Hammersmith and Fulham, given a £20 million bailout, saw a 25 per cent increase in EHCP applications in the 18 months to November 2022.

This was “not reflected in additional funding from the government”, the council said. This sparked a “significant impact on the high needs block” – with a budget gap of £800,000 in 2024-25 and £200,000 in 2025-26.

The rises are also contributing to children waiting longer for support they are legally entitled to.

Of the 198 EHCP applications Stoke-on-Trent council reviewed in the second quarter of 2022-23, only 30 per cent were completed on time – compared to a national average of 58 per cent.

However other councils seem to be bringing EHCP numbers in line.

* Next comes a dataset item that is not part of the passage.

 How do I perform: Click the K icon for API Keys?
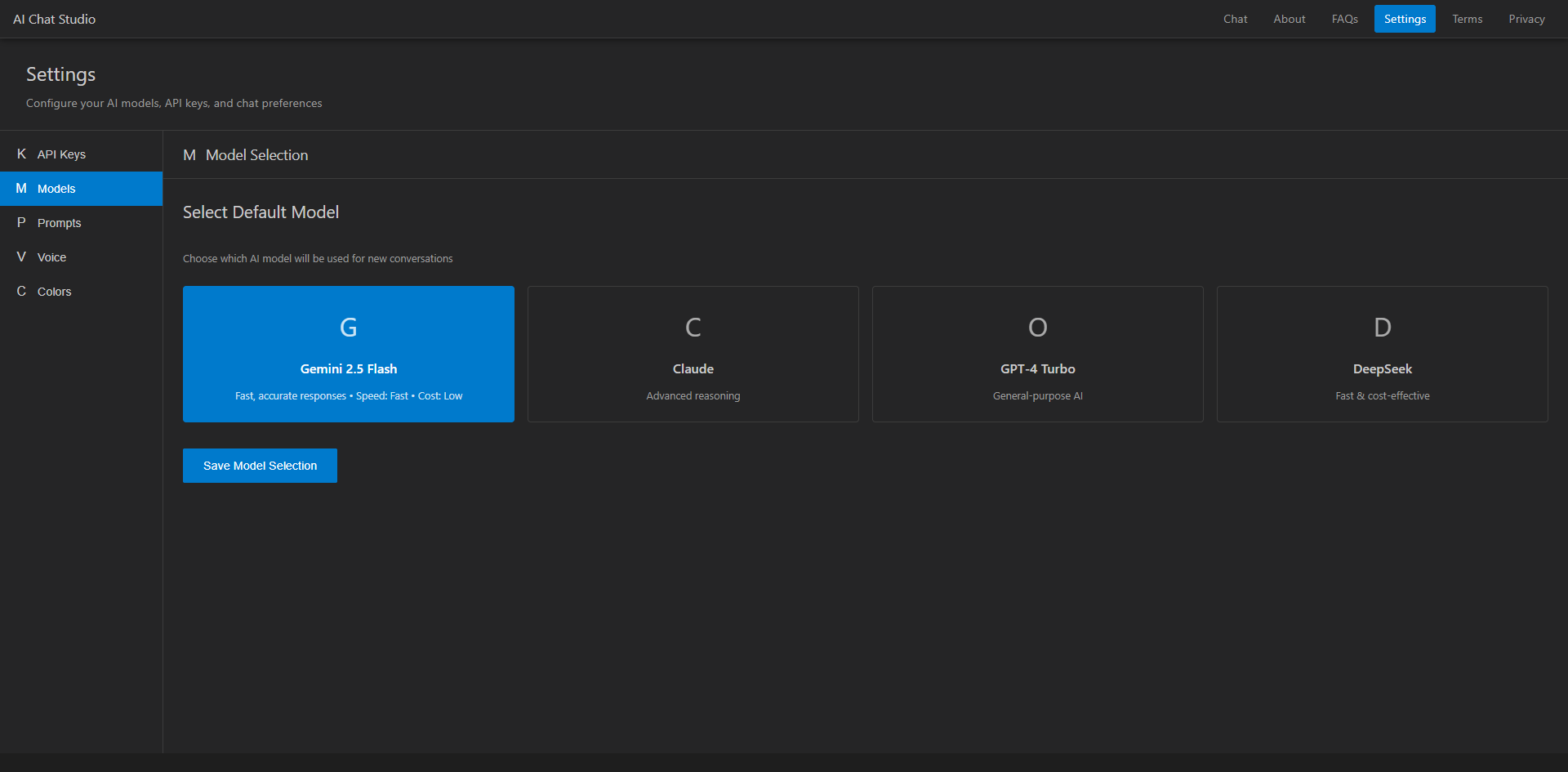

Richmond received 322 EHC requests in 2022 – a 30 per cent increase on 2021. But its number of EHCPs, 1,706, is lower than the 1,812 forecast in its safety valve agreement.

Kingston is also keeping to safety valve EHCP forecasts, despite a 23 per cent rise in requests for assessments. 

The council warned it will “not be possible” to bring spending in line if growth “continues at current rates”.

Matt Keer of Special Needs Jungle

Councils start funding shake-up

The SEND review proposed a new national framework of banding and price tariffs for funding. This would be matched to levels of need and types of education provision.

The DfE said a national framework would give clarity on how much funding children should get. It would also help “control high costs attributed to expensive provision”.

Ministers still have not published their implementation plan. But some councils are starting to realign their banding policies, with higher levels of funding being cut back.

Bury council is trying scrap the top band of top-funding it provides special schools for pupils with EHCPs, replacing it with a “process or requests for exceptional funding”. They hoped this would save up to £1 million.

But the council is now bringing in “external moderation” as “internal moderation did not achieve the re-balancing of bands…as hoped”.

Bury is now trying to claw back the £1 million from what it calls excess balances at its maintained special schools and a pupil referral unit.

Stoke-on-Trent is also reviewing banding, incorporating a “matrices of need approach based on defined criteria”, along with an audit review of all existing and future EHCPs.

Matt Keer, SEND funding expert for parent network Special Needs Jungle, said he “won’t be crying in his sleep” if private equity-run special schools are not able to “charge what they want” for provision.

But he is concerned independent schools for children with “low incidence types of disability”, who are not generally catered-for by councils, might not be able to continue to provide support.

Another potential issue, flagged in a report for Kingston-upon- Thames council, is that explicitly stating the level of funding on offer for specific needs can lead to “perverse incentives” for parents.

Keer sees evidence from parents that it is “becoming harder” to get EHCPs and believes councils are “under a lot of pressure from the centre to cease plans”.

The DfE’s chief safety valve negotiator Tony McArdle recently told Schools Week how EHCP support for many children should “diminish each year”.

But Keer accused him of being “fixated with the idea” that support for children with permanent disabilities “works like temporary medicine – you put it down the patient, the patient gets better”.

The DfE did not respond to a request for comment.